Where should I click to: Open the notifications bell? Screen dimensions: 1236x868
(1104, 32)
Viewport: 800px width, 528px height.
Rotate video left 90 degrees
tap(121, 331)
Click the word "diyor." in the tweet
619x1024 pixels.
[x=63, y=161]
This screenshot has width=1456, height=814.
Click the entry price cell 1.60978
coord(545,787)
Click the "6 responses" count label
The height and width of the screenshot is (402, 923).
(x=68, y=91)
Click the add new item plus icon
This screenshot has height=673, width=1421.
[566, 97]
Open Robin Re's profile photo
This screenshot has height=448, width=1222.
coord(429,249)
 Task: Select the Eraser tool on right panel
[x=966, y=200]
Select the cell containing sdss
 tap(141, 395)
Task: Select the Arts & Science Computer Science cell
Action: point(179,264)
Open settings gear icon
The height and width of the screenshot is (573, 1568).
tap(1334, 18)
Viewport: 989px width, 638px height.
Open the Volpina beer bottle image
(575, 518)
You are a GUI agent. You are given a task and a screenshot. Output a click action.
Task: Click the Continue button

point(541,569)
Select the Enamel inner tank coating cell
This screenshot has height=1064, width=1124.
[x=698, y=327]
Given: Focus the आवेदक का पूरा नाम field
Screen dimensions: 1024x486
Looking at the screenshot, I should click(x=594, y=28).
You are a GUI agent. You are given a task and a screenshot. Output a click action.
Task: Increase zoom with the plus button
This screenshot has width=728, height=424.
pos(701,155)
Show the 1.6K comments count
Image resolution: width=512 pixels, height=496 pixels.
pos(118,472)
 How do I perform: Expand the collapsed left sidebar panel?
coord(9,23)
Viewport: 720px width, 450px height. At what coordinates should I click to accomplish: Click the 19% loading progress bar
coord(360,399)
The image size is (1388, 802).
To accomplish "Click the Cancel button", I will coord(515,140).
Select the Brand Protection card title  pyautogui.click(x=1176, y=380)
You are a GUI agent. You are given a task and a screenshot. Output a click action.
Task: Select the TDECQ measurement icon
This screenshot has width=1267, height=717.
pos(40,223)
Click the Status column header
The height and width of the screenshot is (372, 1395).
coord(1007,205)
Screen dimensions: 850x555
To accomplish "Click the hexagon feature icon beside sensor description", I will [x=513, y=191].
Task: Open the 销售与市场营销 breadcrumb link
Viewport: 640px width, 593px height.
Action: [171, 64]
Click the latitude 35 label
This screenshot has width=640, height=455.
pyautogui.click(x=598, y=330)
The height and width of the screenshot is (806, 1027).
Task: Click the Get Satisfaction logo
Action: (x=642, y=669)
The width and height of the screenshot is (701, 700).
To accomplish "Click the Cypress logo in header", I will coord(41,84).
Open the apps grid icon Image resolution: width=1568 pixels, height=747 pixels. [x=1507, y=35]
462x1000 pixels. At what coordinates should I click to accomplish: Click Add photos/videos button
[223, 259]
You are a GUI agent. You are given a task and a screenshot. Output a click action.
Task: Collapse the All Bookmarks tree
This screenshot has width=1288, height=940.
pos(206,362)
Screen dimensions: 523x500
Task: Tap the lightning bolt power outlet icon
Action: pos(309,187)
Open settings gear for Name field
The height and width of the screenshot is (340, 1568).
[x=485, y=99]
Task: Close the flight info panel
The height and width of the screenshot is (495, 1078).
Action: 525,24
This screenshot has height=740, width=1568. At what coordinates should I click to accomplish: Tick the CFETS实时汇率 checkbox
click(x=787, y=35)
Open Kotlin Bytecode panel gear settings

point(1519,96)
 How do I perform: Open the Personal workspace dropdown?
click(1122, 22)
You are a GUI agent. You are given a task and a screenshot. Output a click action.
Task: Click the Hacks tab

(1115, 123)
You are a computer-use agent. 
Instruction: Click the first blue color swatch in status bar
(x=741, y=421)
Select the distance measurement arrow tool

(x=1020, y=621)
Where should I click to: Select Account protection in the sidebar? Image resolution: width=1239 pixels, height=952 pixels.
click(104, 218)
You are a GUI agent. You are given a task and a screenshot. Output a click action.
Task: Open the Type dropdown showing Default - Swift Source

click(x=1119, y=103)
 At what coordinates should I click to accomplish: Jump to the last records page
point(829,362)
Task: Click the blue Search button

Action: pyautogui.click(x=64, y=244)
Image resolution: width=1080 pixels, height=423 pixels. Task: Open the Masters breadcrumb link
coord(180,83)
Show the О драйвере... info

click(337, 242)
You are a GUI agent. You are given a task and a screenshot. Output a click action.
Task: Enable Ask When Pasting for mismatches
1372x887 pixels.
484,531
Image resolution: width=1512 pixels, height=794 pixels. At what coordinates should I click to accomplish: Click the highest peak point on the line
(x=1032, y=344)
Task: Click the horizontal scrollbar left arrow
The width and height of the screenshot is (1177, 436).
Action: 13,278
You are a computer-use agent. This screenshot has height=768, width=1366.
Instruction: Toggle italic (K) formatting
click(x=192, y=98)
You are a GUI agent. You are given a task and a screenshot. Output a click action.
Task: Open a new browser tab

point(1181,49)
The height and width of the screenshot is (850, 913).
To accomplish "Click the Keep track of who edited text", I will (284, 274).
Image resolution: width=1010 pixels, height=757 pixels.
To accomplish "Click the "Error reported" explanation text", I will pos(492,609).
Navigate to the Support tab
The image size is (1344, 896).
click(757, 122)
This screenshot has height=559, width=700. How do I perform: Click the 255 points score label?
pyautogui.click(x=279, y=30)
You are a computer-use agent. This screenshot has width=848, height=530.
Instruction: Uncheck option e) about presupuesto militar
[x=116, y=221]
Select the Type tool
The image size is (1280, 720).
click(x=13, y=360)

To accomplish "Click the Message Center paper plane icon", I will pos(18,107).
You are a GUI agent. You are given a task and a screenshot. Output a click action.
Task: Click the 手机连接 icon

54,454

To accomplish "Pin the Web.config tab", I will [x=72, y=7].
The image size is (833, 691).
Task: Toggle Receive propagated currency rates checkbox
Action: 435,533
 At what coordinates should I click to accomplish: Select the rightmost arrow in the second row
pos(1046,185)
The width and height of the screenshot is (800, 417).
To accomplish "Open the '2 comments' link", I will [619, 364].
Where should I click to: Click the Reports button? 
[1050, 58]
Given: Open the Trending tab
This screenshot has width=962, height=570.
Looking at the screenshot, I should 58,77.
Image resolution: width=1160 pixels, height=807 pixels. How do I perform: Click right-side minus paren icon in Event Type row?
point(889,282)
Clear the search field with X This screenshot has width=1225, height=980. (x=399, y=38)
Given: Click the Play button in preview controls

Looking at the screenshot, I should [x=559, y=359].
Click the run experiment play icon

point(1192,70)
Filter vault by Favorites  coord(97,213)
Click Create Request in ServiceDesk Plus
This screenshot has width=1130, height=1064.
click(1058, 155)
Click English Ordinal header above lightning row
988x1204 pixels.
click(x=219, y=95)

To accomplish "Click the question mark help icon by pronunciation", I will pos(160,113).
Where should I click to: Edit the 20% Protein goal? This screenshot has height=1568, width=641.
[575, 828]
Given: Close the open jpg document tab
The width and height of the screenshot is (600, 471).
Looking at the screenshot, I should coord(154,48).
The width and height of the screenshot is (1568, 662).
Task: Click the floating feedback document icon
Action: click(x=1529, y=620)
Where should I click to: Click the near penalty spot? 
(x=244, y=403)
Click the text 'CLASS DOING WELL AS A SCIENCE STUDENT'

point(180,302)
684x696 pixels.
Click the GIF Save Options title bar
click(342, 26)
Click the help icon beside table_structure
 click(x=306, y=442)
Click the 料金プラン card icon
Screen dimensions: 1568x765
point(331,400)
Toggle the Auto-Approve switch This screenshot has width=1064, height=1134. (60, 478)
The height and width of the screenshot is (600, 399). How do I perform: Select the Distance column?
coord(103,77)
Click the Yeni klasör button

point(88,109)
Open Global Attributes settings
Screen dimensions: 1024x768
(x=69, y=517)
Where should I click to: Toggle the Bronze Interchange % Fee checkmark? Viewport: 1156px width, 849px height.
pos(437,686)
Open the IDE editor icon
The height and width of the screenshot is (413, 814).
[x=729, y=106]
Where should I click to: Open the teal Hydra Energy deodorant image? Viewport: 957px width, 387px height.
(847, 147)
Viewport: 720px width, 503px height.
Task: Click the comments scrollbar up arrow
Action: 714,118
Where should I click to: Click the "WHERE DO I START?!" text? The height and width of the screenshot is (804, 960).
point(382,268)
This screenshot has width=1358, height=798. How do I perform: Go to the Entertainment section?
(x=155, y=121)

##########

TASK PROMPT — Beginning with the line holding "The height and width of the screenshot is (340, 1568)." and ending with the line holding "The height and width of the screenshot is (850, 913).", write out the stretch of material above exactly; add no further lines.

PROBLEM SOLUTION —
The height and width of the screenshot is (340, 1568).
[x=485, y=99]
Task: Close the flight info panel
The height and width of the screenshot is (495, 1078).
Action: 525,24
This screenshot has height=740, width=1568. At what coordinates should I click to accomplish: Tick the CFETS实时汇率 checkbox
click(x=787, y=35)
Open Kotlin Bytecode panel gear settings

point(1519,96)
 How do I perform: Open the Personal workspace dropdown?
click(1122, 22)
You are a GUI agent. You are given a task and a screenshot. Output a click action.
Task: Click the Hacks tab

(1115, 123)
You are a computer-use agent. 
Instruction: Click the first blue color swatch in status bar
(x=741, y=421)
Select the distance measurement arrow tool

(x=1020, y=621)
Where should I click to: Select Account protection in the sidebar? Image resolution: width=1239 pixels, height=952 pixels.
click(104, 218)
You are a GUI agent. You are given a task and a screenshot. Output a click action.
Task: Open the Type dropdown showing Default - Swift Source

click(x=1119, y=103)
 At what coordinates should I click to accomplish: Jump to the last records page
point(829,362)
Task: Click the blue Search button

Action: pyautogui.click(x=64, y=244)
Image resolution: width=1080 pixels, height=423 pixels. Task: Open the Masters breadcrumb link
coord(180,83)
Show the О драйвере... info

click(337, 242)
You are a GUI agent. You are given a task and a screenshot. Output a click action.
Task: Enable Ask When Pasting for mismatches
1372x887 pixels.
484,531
Image resolution: width=1512 pixels, height=794 pixels. At what coordinates should I click to accomplish: Click the highest peak point on the line
(x=1032, y=344)
Task: Click the horizontal scrollbar left arrow
The width and height of the screenshot is (1177, 436).
Action: 13,278
You are a computer-use agent. This screenshot has height=768, width=1366.
Instruction: Toggle italic (K) formatting
click(x=192, y=98)
You are a GUI agent. You are given a task and a screenshot. Output a click action.
Task: Open a new browser tab

point(1181,49)
The height and width of the screenshot is (850, 913).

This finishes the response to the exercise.